CI PyPI Python License: MIT

Turn a Kibana API log export into an executable pytest suite. Auth headers and secret-looking body fields redacted before they reach the output.

Status: v1.0.1 on PyPI. Stable per semver. Active roadmap, see open issues.

📖 Read the design write-up on Dev.to — privacy constraint, three-layer redaction, the v1.0.0 → v1.0.1 user-feedback story.

Why

You have Kibana logs from staging or production. Each entry is a real request: method, URL, status, duration, headers, body. That's a regression suite waiting to happen. Most teams either ignore it, screenshot interesting failures into Jira, or hand-write pytest cases from log entries one at a time.

I needed a faster path. secure-log2test reads a Kibana JSON export and writes a pytest module you can run and commit. Auth values get replaced with ***REDACTED*** before they ever touch the output, so a generated suite is safe to push to a public repo.

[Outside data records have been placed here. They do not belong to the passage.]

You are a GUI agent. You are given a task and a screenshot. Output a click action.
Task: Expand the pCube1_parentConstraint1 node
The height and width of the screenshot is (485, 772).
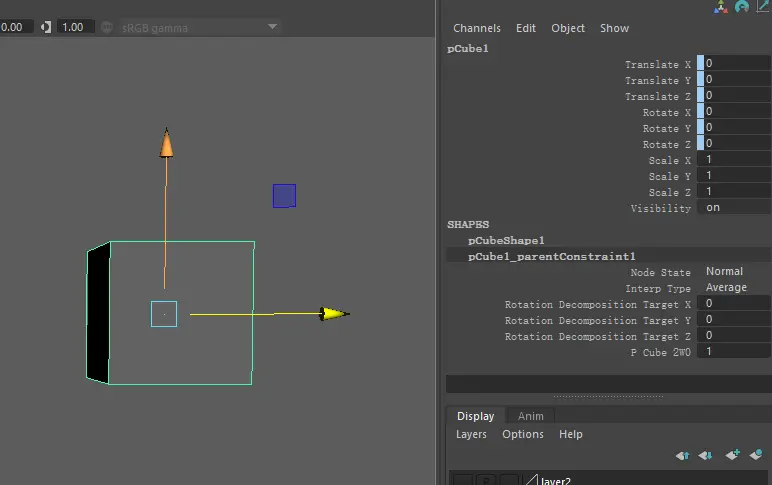click(x=551, y=256)
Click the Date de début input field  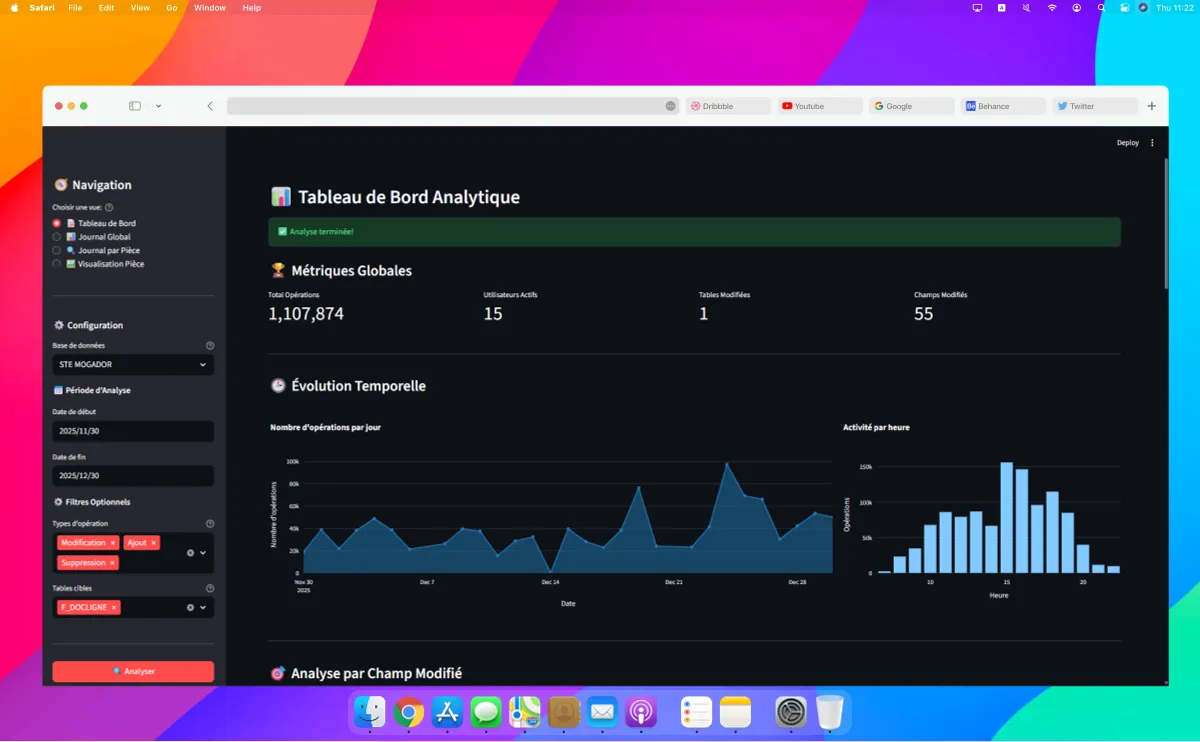tap(133, 431)
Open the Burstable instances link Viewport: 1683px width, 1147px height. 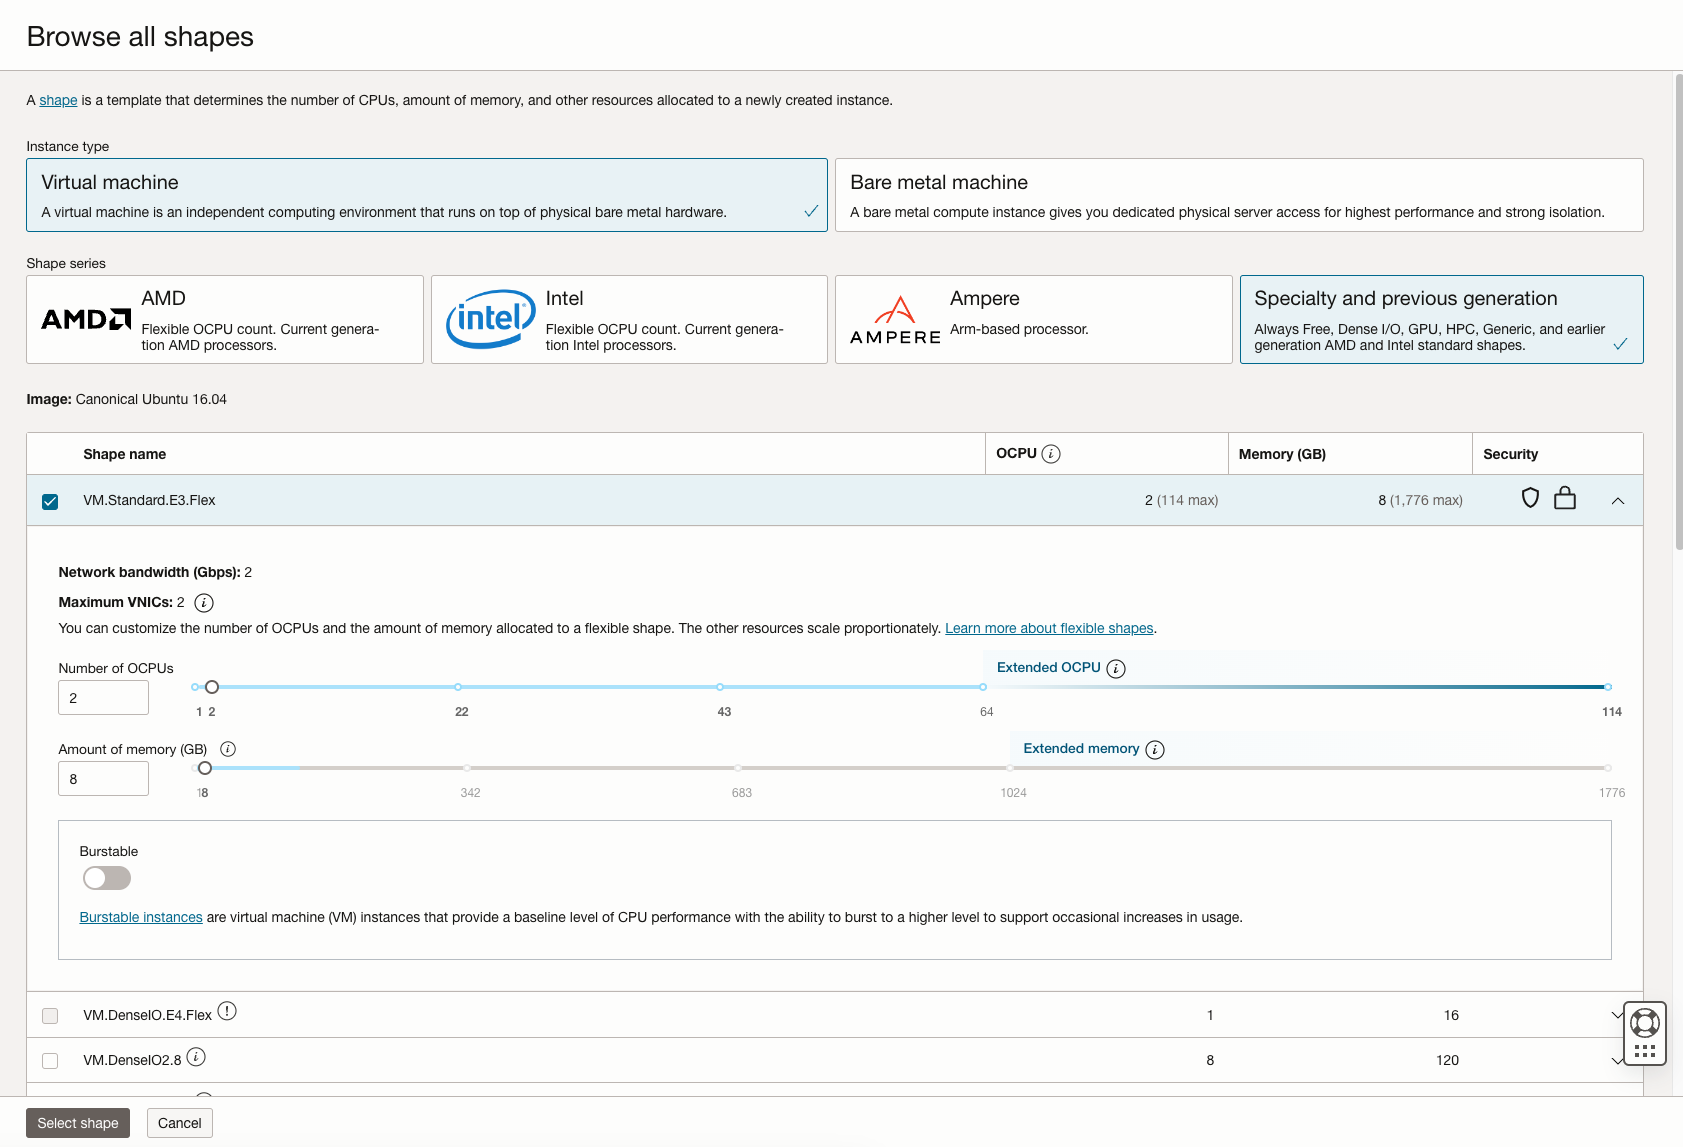coord(141,917)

The tool exists because at Лента I kept doing the same five steps by hand for every production incident: open Kibana, scroll, copy the failing request, paste into a new test, repeat. Five minutes per request times ten requests means an hour gone before any actual debugging starts.

Quickstart

pip install secure-log2test

secure-log2test data/sample_kibana_export.json --output tests_generated.py
pytest tests_generated.py -v

A sample export ships with the repo (data/sample_kibana_export.json), so you can see real output without setting up a Kibana instance first. Grab it from the GitHub repo if you installed from PyPI.

For local development:

git clone https://github.com/golikovichev/secure-log2test
cd secure-log2test
python -m venv .venv && source .venv/bin/activate  # or .venv\Scripts\activate on Windows
pip install -e ".[dev]"
pytest tests/ -v

How it works

Two stages, kept separate.

Parse (core/parser.py). Reads the Kibana JSON and validates each entry through Pydantic v2. Two layers of redaction run before any further processing:

  • A static list of well-known headers (authorization, proxy-authorization, proxy-authenticate, cookie, set-cookie, x-api-key, x-auth-token, x-csrf-token, x-access-token, refresh-token, id-token, x-amz-security-token, authentication).
  • A regex pattern (auth|token|secret|key|session|cookie|credential|bearer|password|passwd) that catches custom header names and body field names project teams invent.

The same logic walks request bodies recursively, so {"password": "..."}, {"client_secret": "..."}, OAuth {"refresh_token": "..."} all get scrubbed at parse time. Header name matching is case-insensitive. Values get replaced with ***REDACTED***. The original input dict is not mutated.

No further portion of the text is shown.